Obesity caused mainly by inactivity, not sugar

By Laurence Gibbons

- Last updated on GMT

Related tags Obesity Nutrition

Sugar is not the primary cause for the rise in obesity, according to Snowdon
Sugar is not the primary cause for the rise in obesity, according to Snowdon
The rise in obesity in the UK has been primarily caused by a decline in physical activity, not by increased calorie and sugar consumption, according to the Institute of Economic Affairs.

Public health campaigners have attributed Britain’s obesity ‘epidemic’ to increased availability of junk food. However, all the evidence indicated that per capita consumption of sugar, fat and calories had been falling in the UK for decades, IEA claimed in a report.

In the report The Fat Lie​ it studied government figures indicating that people had reduced the number of calories they consumed, but had reduced the amount they moved around even more.

‘Root cause’

Christopher Snowdon, author of the report, said:“The root cause of Britain’s rising obesity levels has not been a rise in calorie intake but a rise in inactivity.

“With obesity now featuring so heavily in the media it is worrying that so few people know that our largely sedentary lifestyles, not our appetites, have been the driving force behind the UK’s expanding waistlines.”

Campaigners promoting a healthy lifestyle should refocus their efforts towards encouraging exercise and away from a war on food, he claimed.

“Anti-market policies aimed at the whole population such as fat taxes will do nothing for the nation’s health,”​ he added.

Health campaigners target food supply instead of the inactive lifestyles of the general public because it is a “more inviting target”,​ Snowdon claimed.

“A war on the food industry requires no stigmatisation of individuals and there are a readymade set of policies available which have been tried and tested in the campaigns against tobacco and alcohol,” ​he added.

The report also claimed that people tended to downplay the amount they eat.

‘Nonsense and misleading’

But, professor Mike Lean from the University of Glasgow attacked the report as “complete nonsense​” and “misleading” ​on last night’s Channel 4 News.
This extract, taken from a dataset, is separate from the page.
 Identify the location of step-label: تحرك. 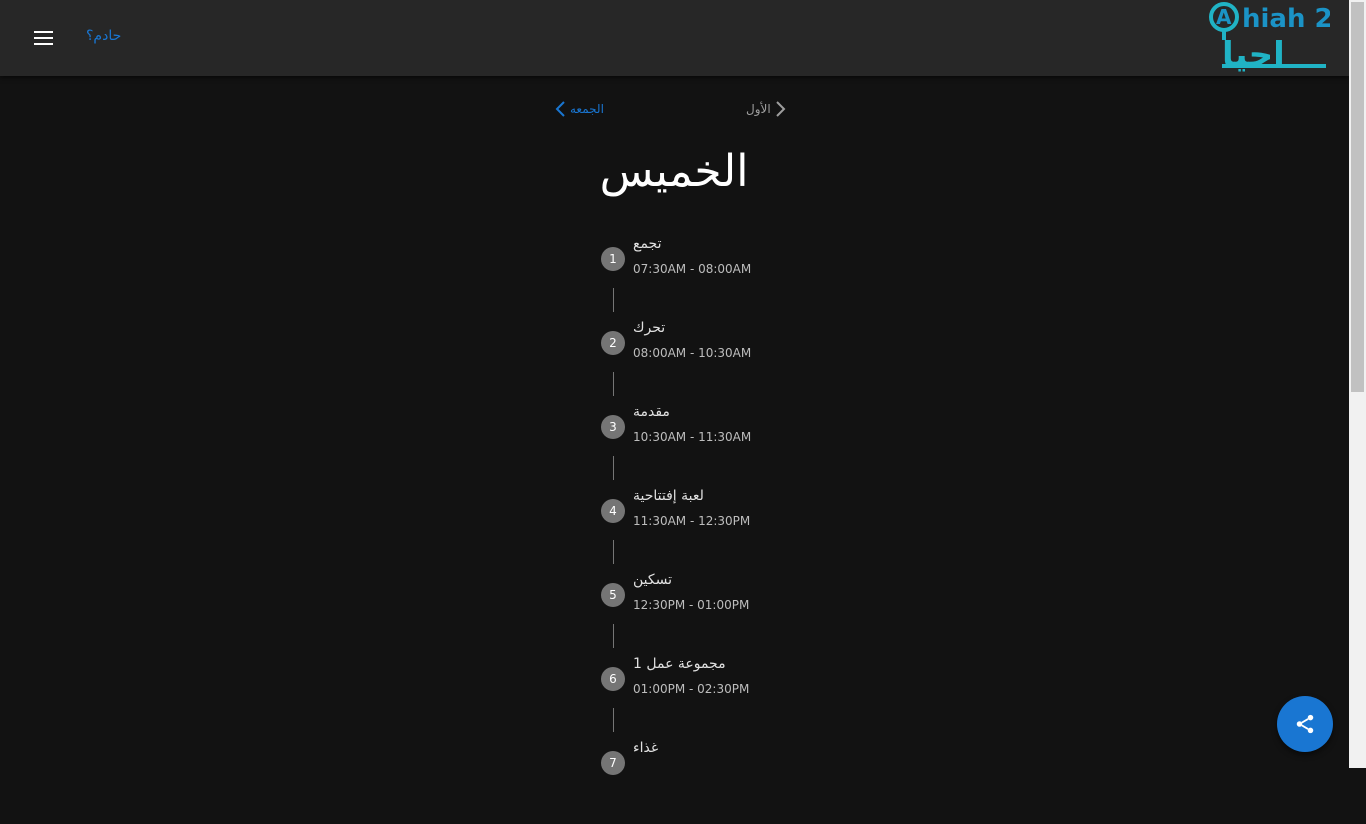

Lean said the report failed because it didn’t take into consideration that people lied about their true consumption of food and did not measure the food they were eating outside of the home.

“If you ask people what they’re eating, they say they’re eating less, but if you measure what is being consumed from food outlets, it is going up,”​ he claimed.

“Fat is going up, sugar is going up, it is all going up. There are more food outlets, they’re being used more and people are not reporting it. It’s a classic error and one the food industry has used for years – it’s completely wrong and is misleading the public.”

The Fat Lie​ was based on statistics from the Department for Environment, Food and Rural Affairs, the National Diet and Nutrition Survey, the Office of National Statistics and the British Heart Foundation.

Key statistics from the report

  • Since 2002, the average body weight of English adults has increased by 2kg. This has coincided with a decline in calorie consumption of over 4% and a decline in sugar consumption of nearly 7.5%.
  • Of food eaten outside the home, daily calories consumed have fallen from 310 in 2001/02 to 219 in 2012, a drop of nearly one hundred calories per day in 10 years. (Data for eating out does not go back prior to 2000)
  • Despite falling calorie intake, average body mass has increased by 5kg since 1993.
  • Britons walk an average of 179 miles a year, down from 255 miles in 1976 and also cycle less; averaging 42 miles a year compared to 51 miles in 1976.
  • 40% of people report spending no time even walking at work. The rise of office jobs and labour saving devices means people have fewer opportunities for physical activity, both at work and at home.